▸ **Records for the exercise**
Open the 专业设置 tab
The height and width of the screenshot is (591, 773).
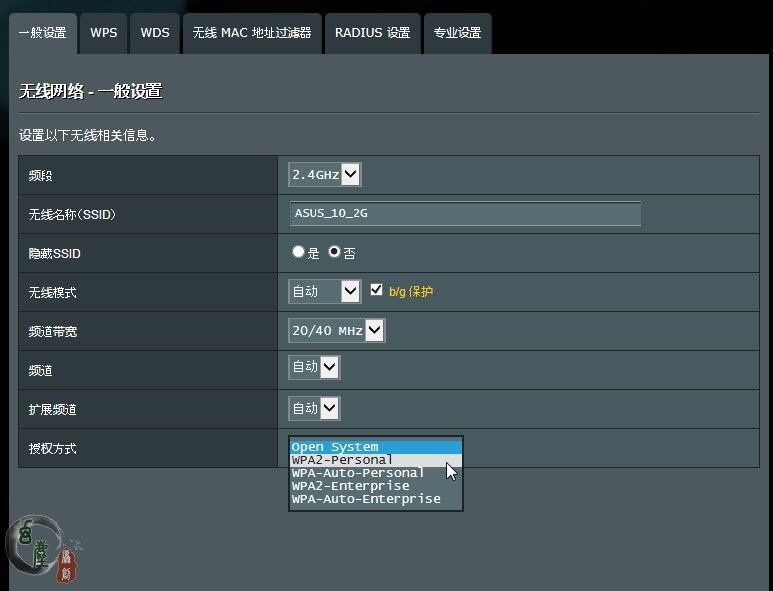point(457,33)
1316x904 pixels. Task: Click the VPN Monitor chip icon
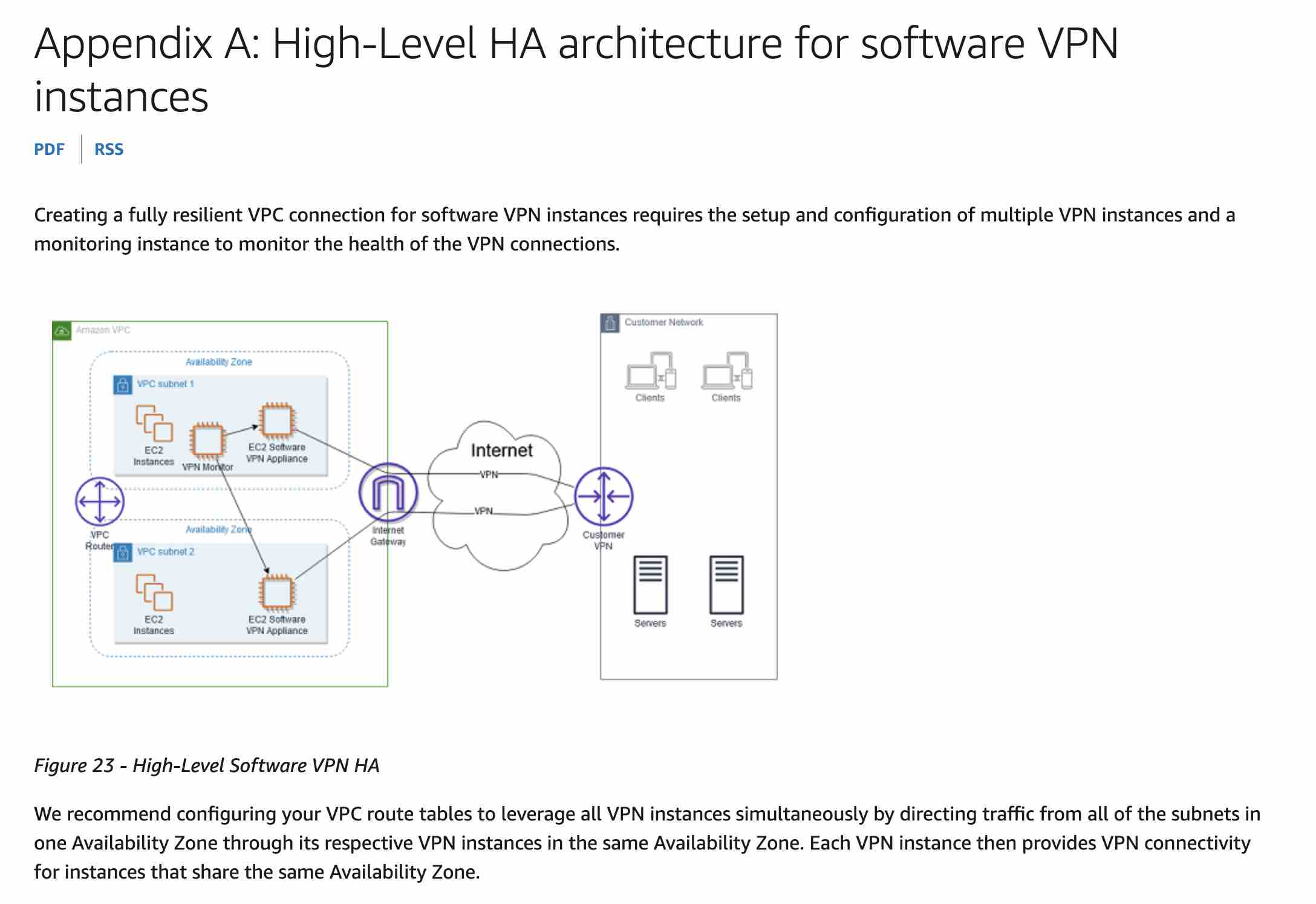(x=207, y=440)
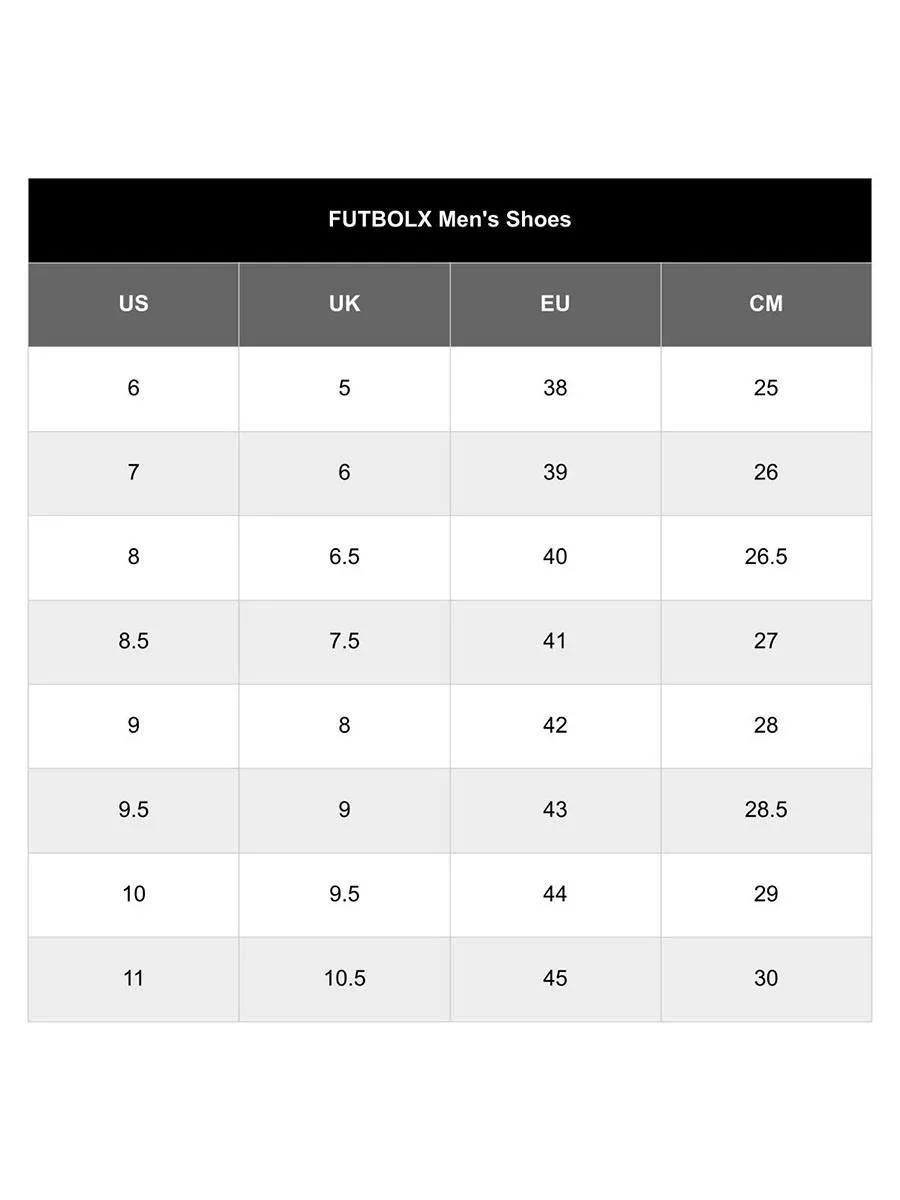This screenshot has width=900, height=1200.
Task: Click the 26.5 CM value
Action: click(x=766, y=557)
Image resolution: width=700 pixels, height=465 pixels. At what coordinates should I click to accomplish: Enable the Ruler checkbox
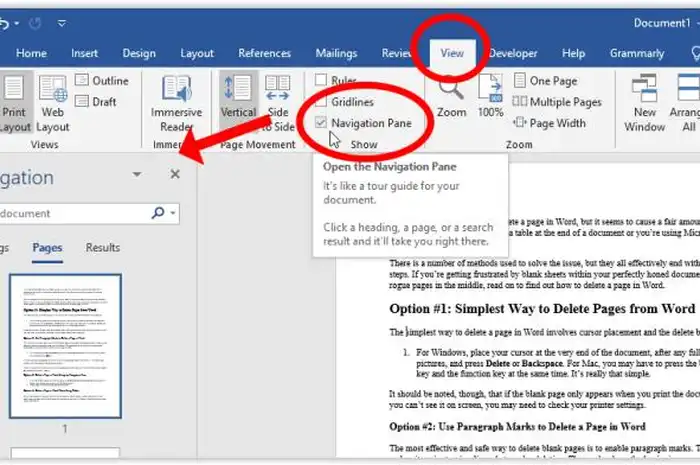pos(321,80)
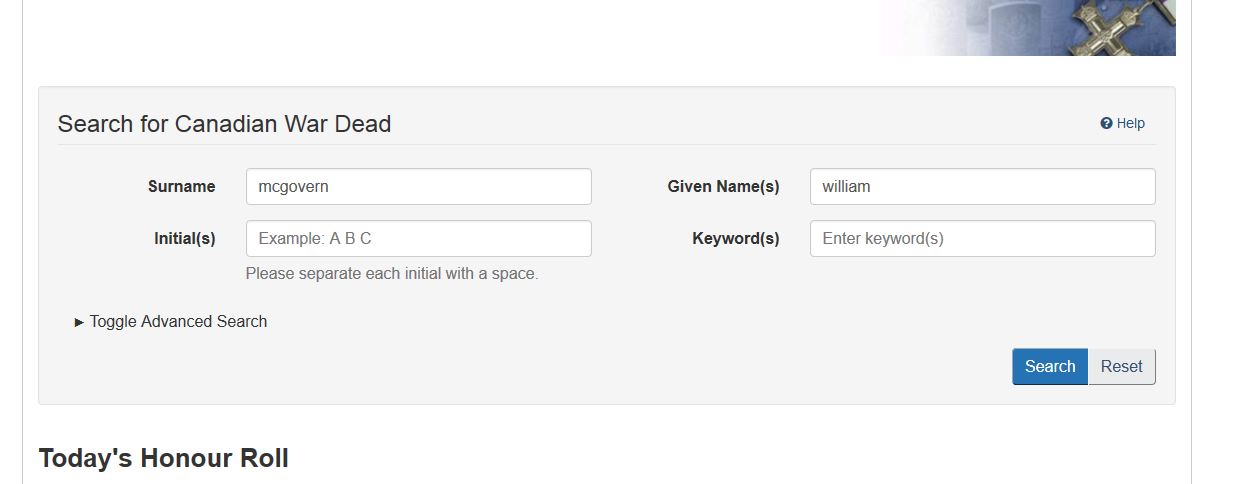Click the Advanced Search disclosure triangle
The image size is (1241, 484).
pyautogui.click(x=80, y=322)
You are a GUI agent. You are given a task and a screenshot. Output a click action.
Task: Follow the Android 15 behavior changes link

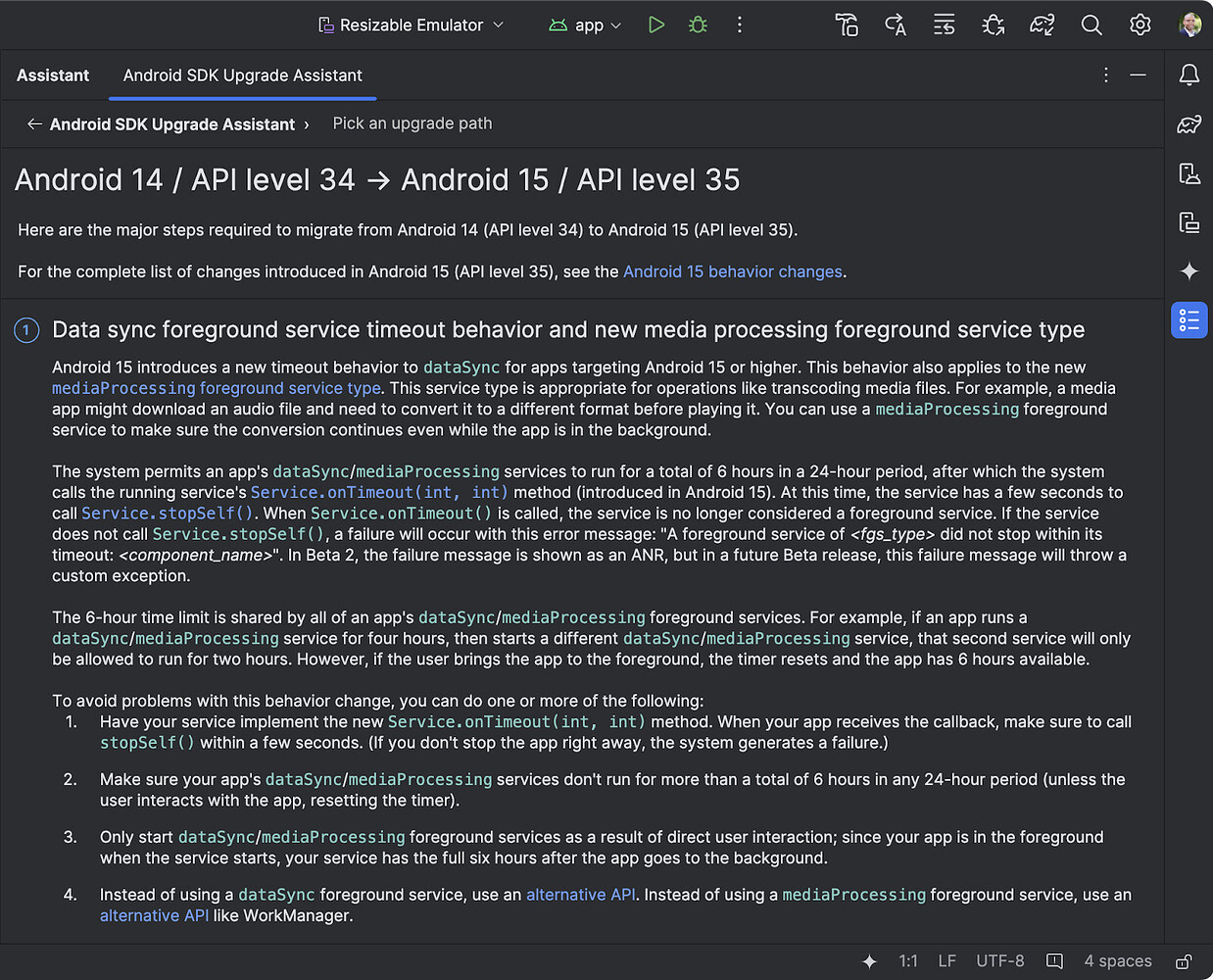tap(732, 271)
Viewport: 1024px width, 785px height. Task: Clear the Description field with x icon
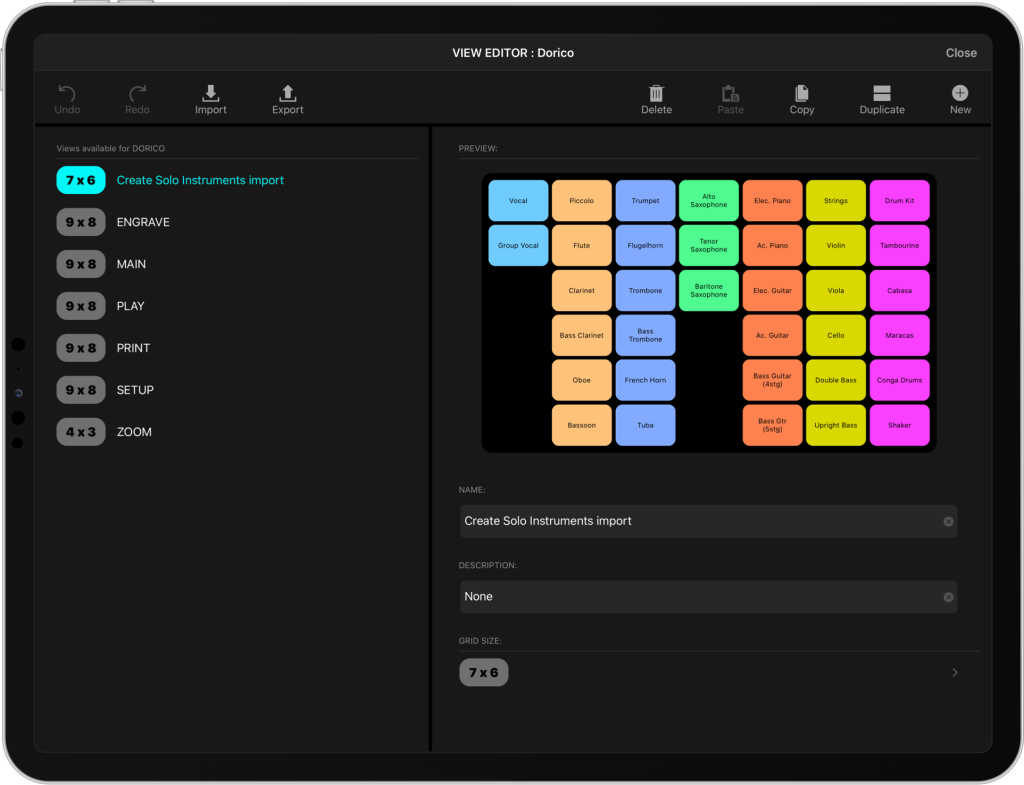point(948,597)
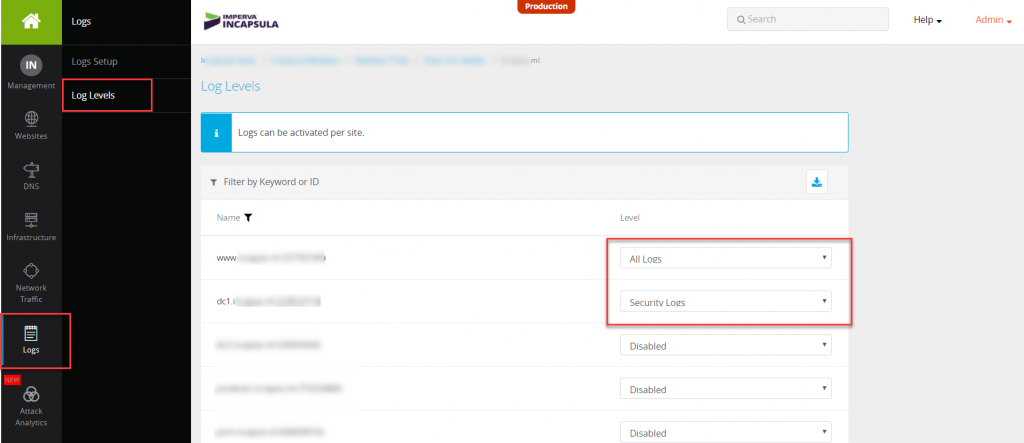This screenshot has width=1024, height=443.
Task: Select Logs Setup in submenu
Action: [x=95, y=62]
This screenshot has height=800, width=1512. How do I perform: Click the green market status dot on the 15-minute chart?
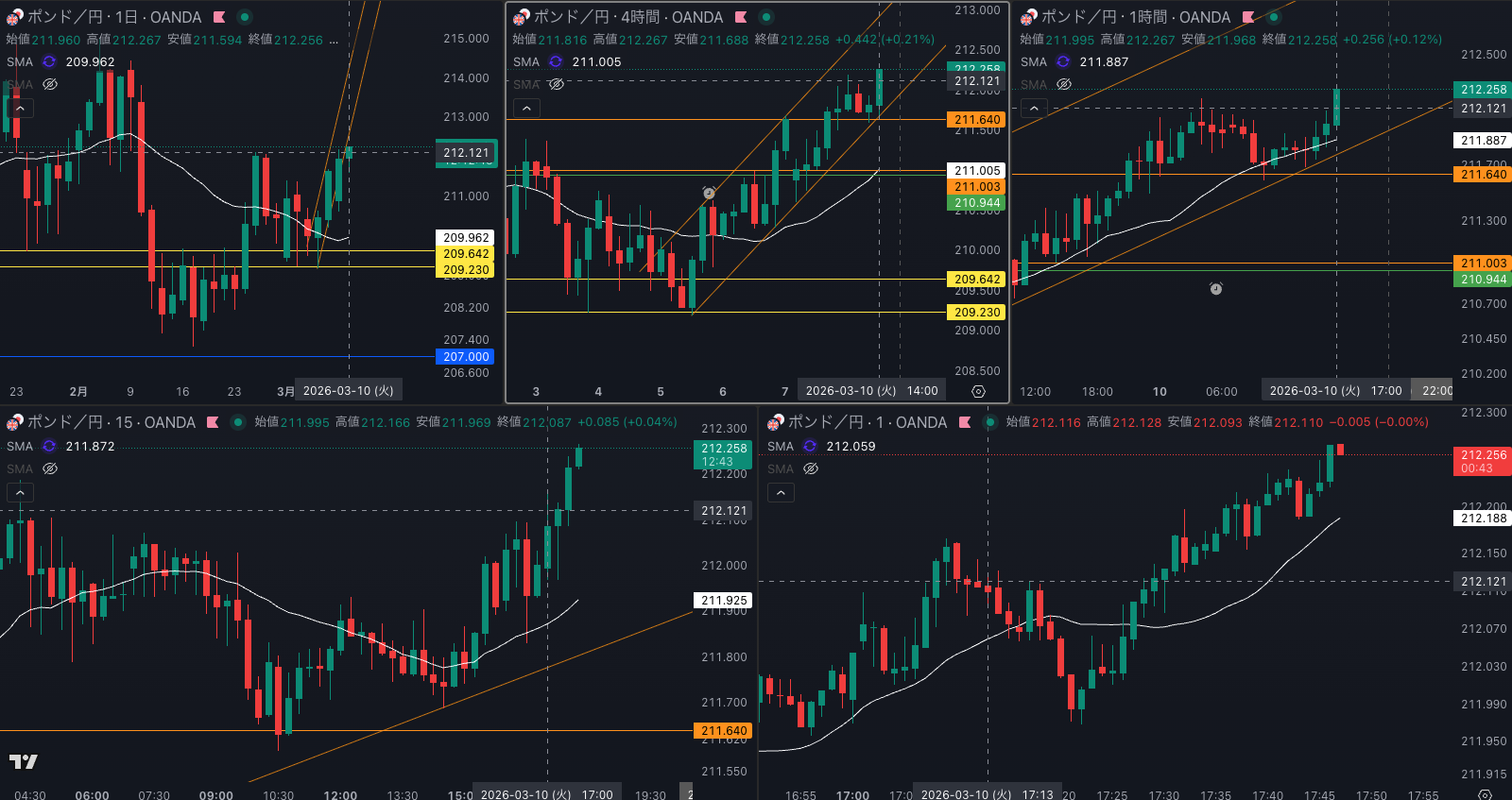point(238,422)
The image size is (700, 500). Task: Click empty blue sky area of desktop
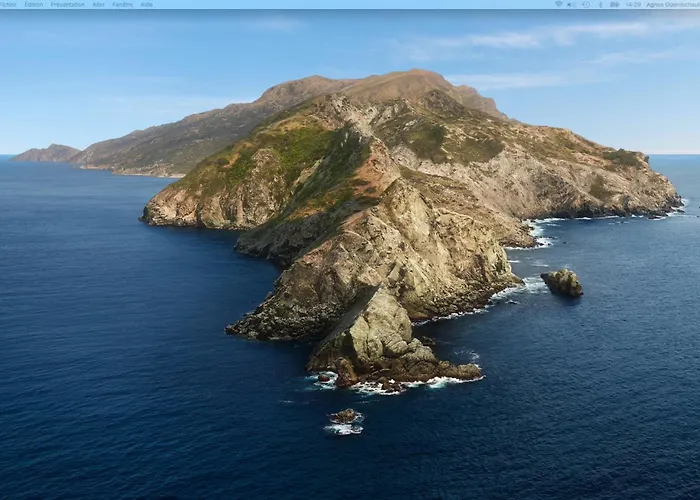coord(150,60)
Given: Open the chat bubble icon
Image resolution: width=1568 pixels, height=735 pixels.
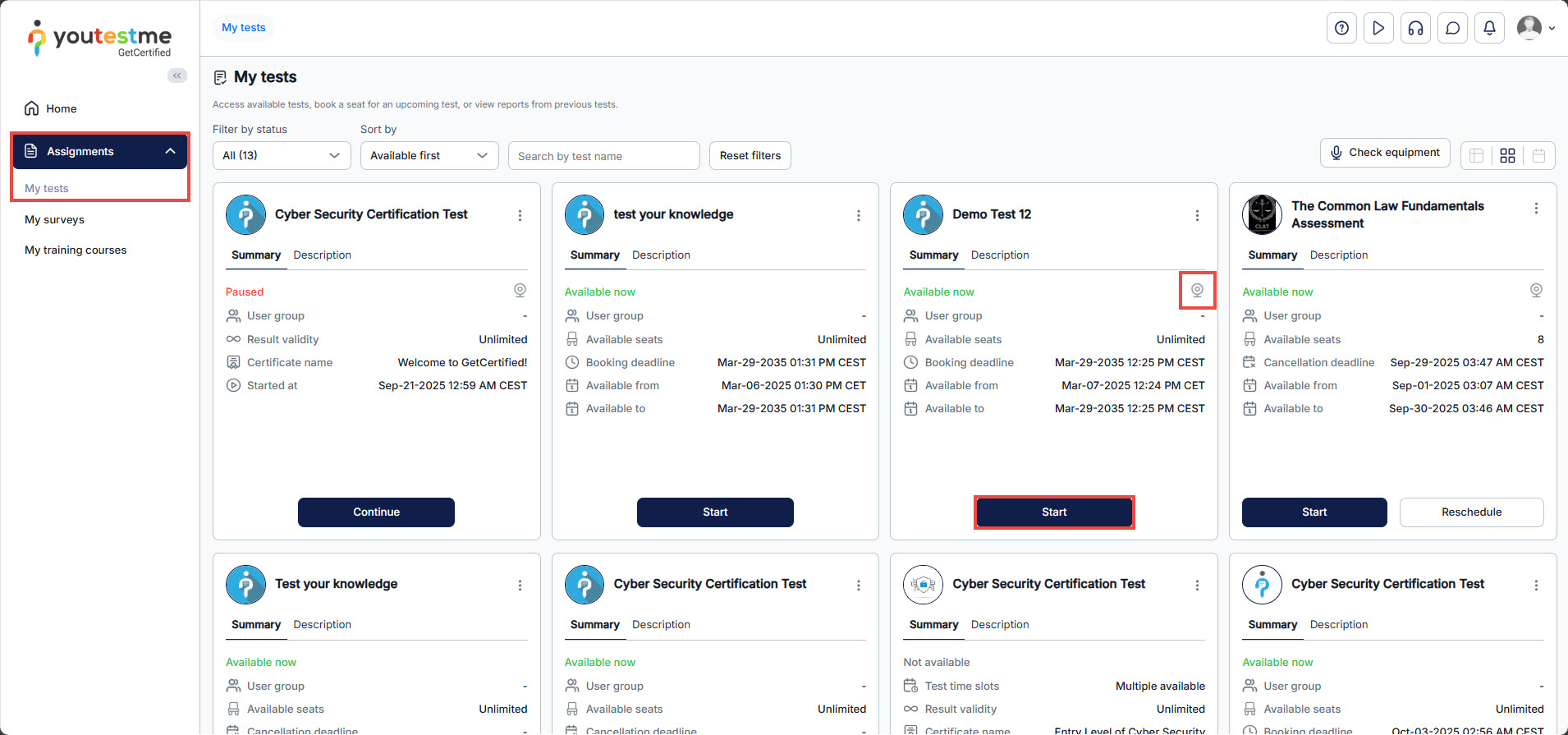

▸ **Task item**
Please copy the lines above exactly as written, apart from any pictures.

▸ **Your response**
Open the 专业设置 tab
The height and width of the screenshot is (591, 773).
point(457,33)
1316x904 pixels. Task: Click the VPN Monitor chip icon
(x=207, y=440)
This screenshot has width=900, height=1200.
Task: Click the 26.5 CM value
Action: click(x=766, y=557)
Image resolution: width=700 pixels, height=465 pixels. At what coordinates should I click to accomplish: Enable the Ruler checkbox
pos(321,80)
Click the Advanced Search disclosure triangle
The image size is (1241, 484).
pyautogui.click(x=80, y=322)
You are a GUI agent. You are given a task and a screenshot. Output a click action.
Task: Follow the Android 15 behavior changes link

tap(732, 271)
Viewport: 1024px width, 785px height. Task: Clear the Description field with x icon
point(948,597)
This screenshot has width=1024, height=443.
Task: Select Logs Setup in submenu
Action: [x=95, y=62]
This screenshot has height=800, width=1512. How do I perform: Click the green market status dot on the 15-minute chart?
point(238,422)
The image size is (700, 500). Task: Click empty blue sky area of desktop
coord(150,60)
Given: Open the chat bubble icon
Image resolution: width=1568 pixels, height=735 pixels.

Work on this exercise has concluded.